Problem requirements: Starting at the line that contains "Aviso Legal y", transcribe every remaining line of the entries exactly, including the last one.

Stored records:
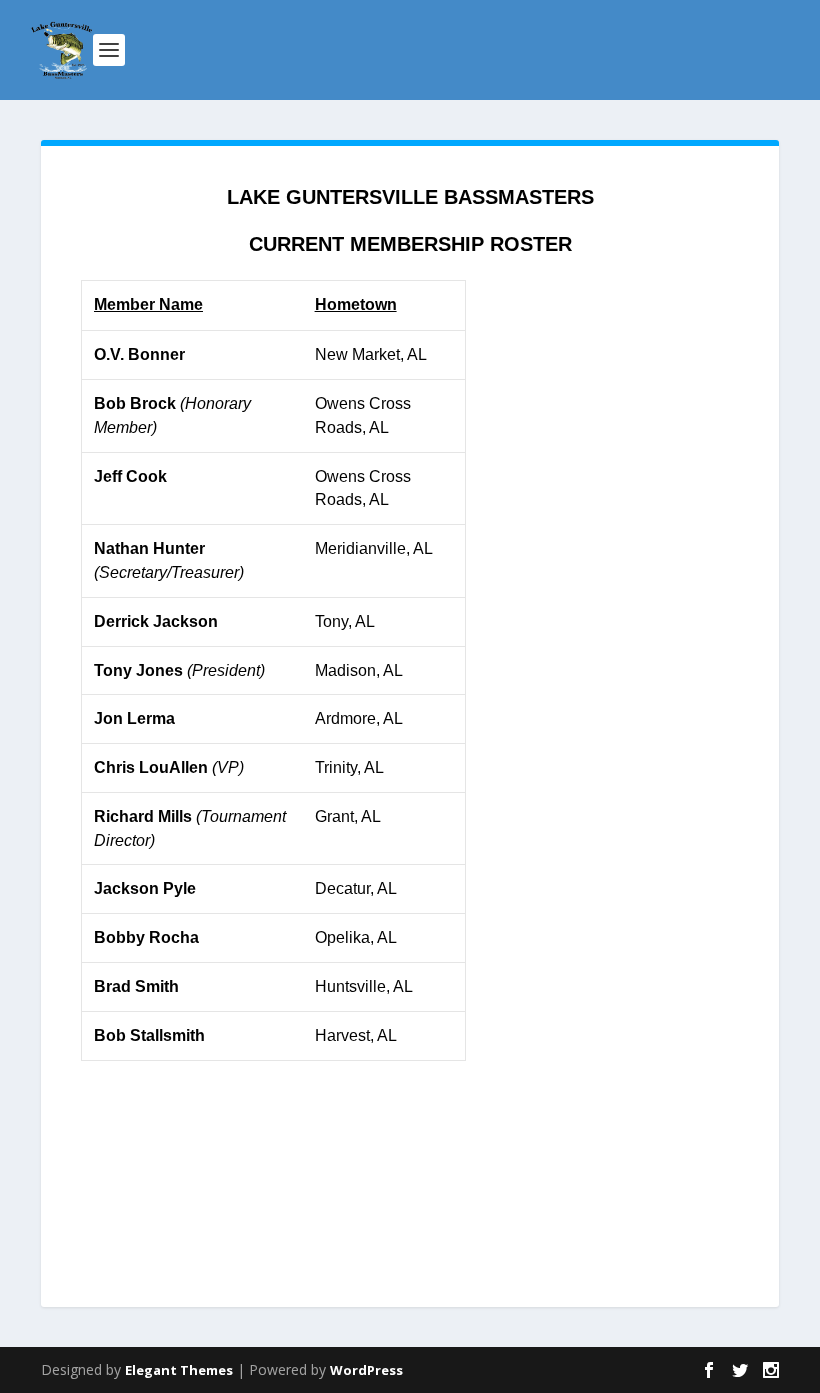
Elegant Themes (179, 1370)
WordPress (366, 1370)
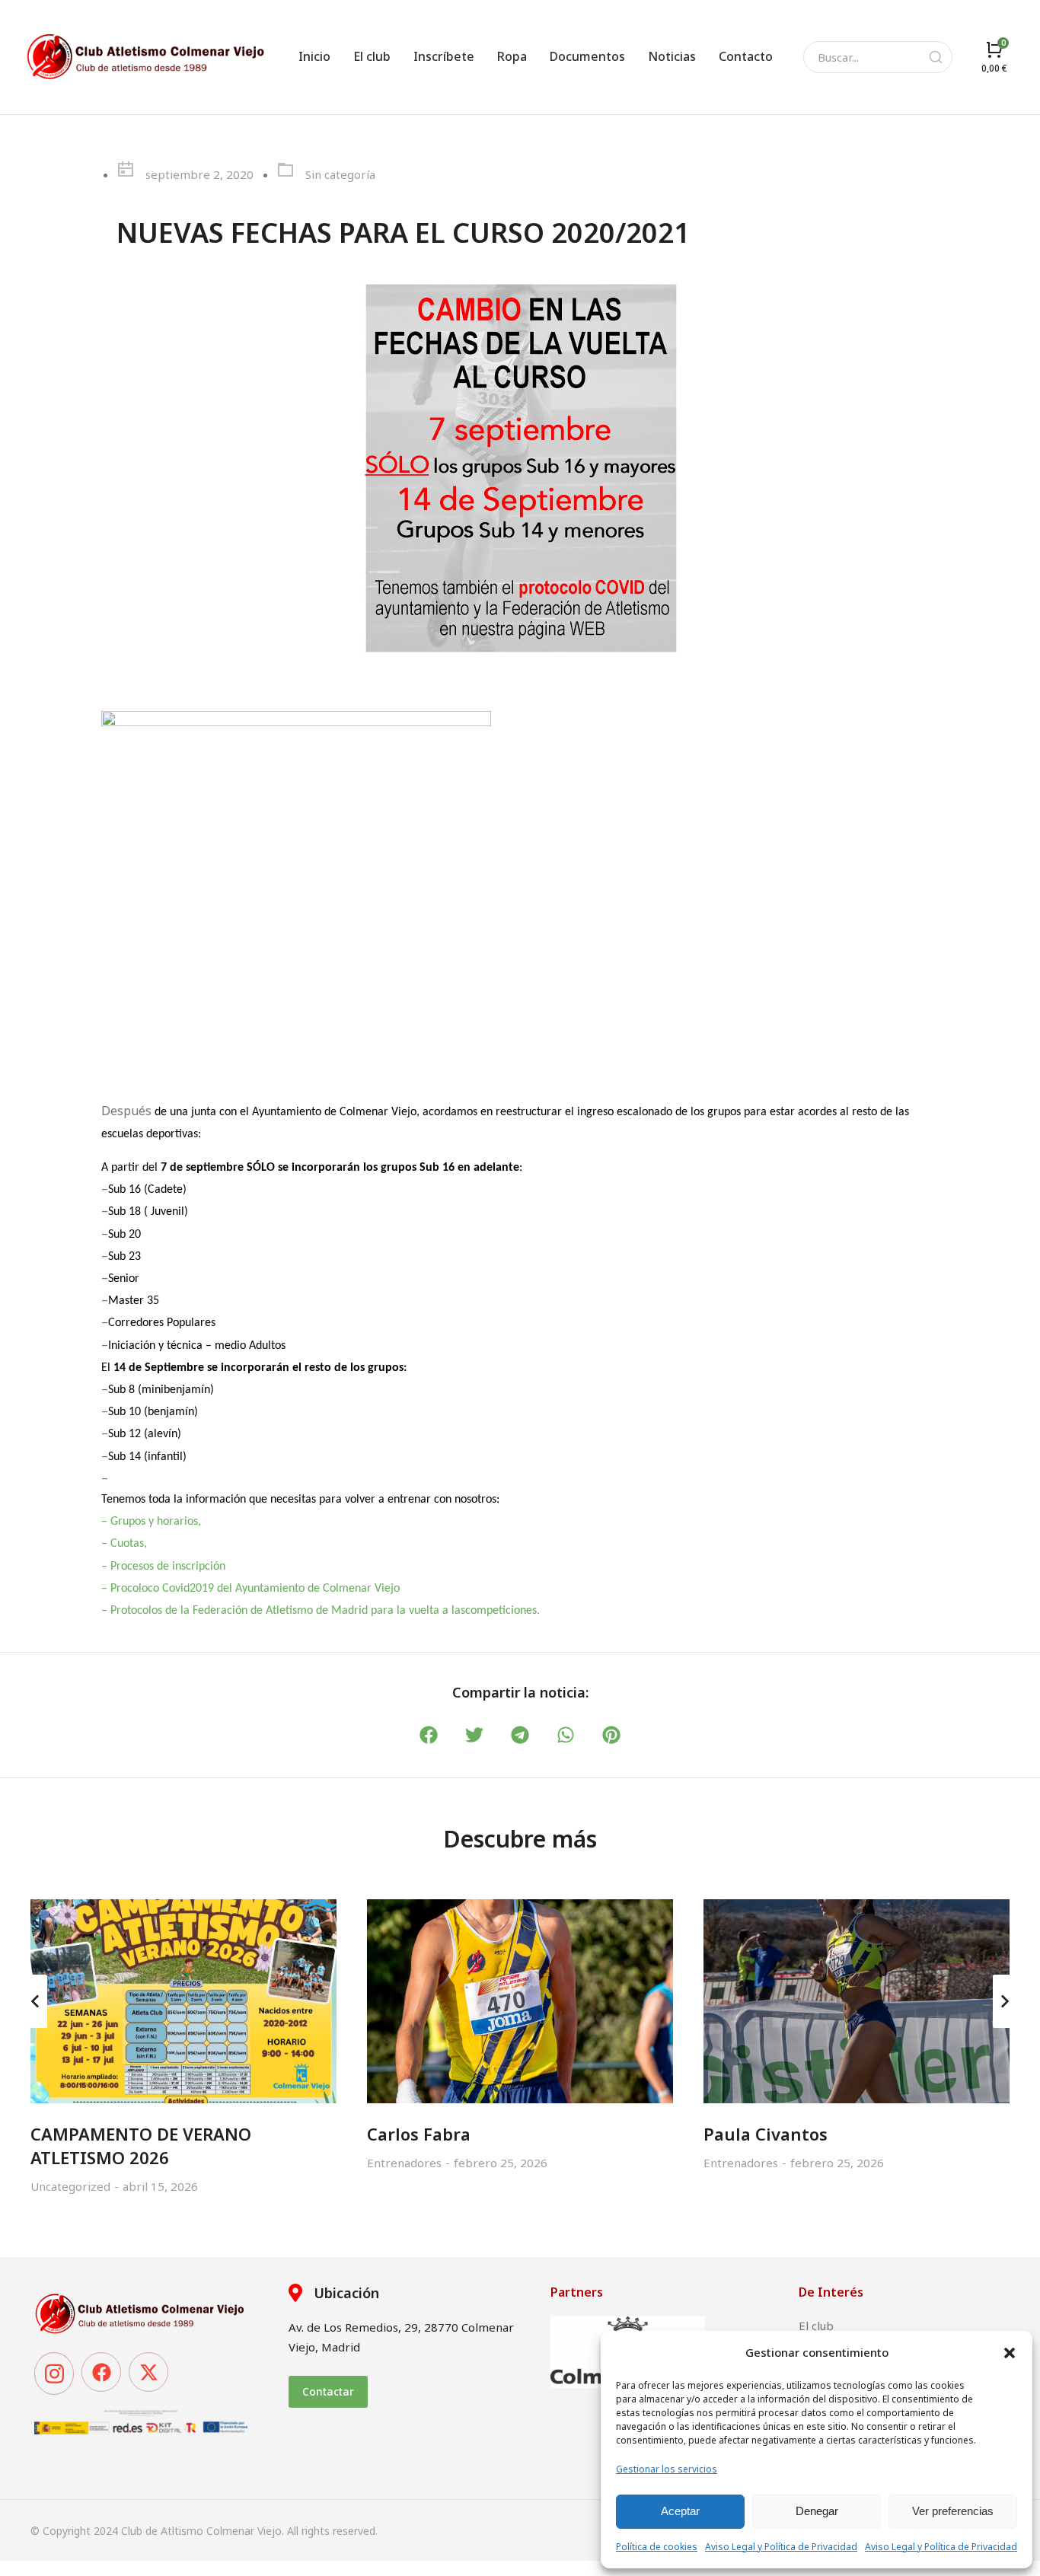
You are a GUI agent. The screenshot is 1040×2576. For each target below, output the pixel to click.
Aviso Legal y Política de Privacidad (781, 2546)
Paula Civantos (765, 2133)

Expected answer:
Aviso Legal y Política de Privacidad (781, 2546)
Paula Civantos (765, 2133)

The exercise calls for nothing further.